İç ve dış istihbarat örgütlerinin en pis oyunu; karar vericilere, yüz kızartıcı veya onların şeref ve haysiyetlerini ayaklar altına alıcı suç işlettirip, bunların ilanı (açıklanması) halinde, sokağa çıkamaz hale getirilmeleridir.
Bu kişi ya da kişiler, yalnızca bir şekilde sokağa çıkabilirler; bu da ancak kendisine kumpas kuranların oyuncağı haline gelmek suretiyle olur. Mahut kişi, hangi görev ve makamda olursa olsun, görev ve yetkilerini, iplerini elinde tutanların emir ve istekleri doğrultusunda kullanmak zorundadır.
İstihbarat örgütlerinin hedefindeki bu kişiler (yasama-yürütme ve yargı), kendilerine sunulan imkanlarla; ‘kazan-kazan’ oyununu oynadıklarını zannederler.

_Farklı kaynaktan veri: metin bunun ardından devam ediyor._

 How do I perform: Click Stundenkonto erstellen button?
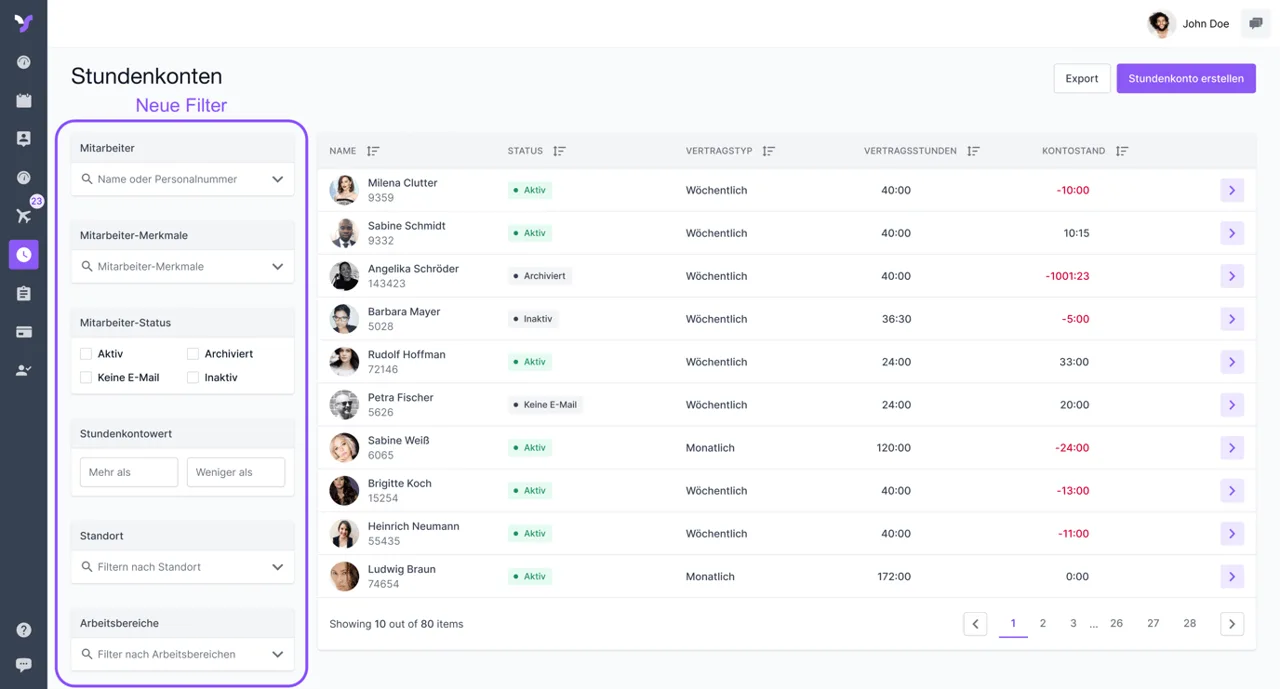point(1185,78)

Gerçekte ise, sürekli kullanılırlar ve kaybeden hep kendileri olur.
Bunların kıymetleri (!) kullanıldıkları oranda ve o süreyle sınırlıdır. İşleri bitince veya emir dışında harekete yöneldiklerinde, sıkılmış limon gibi atılırlar!
Uydu devletlerin her kademedeki yöneticileri (devlet başkanından üst düzey bürokratlarına değin) bu denli iç ve dış tehdit odakları için hedeftirler. İçerideki istihbarat örgütlerinin dışarısıyla bağlantısı düşünüldüğünde, konunun vahameti daha iyi anlaşılır.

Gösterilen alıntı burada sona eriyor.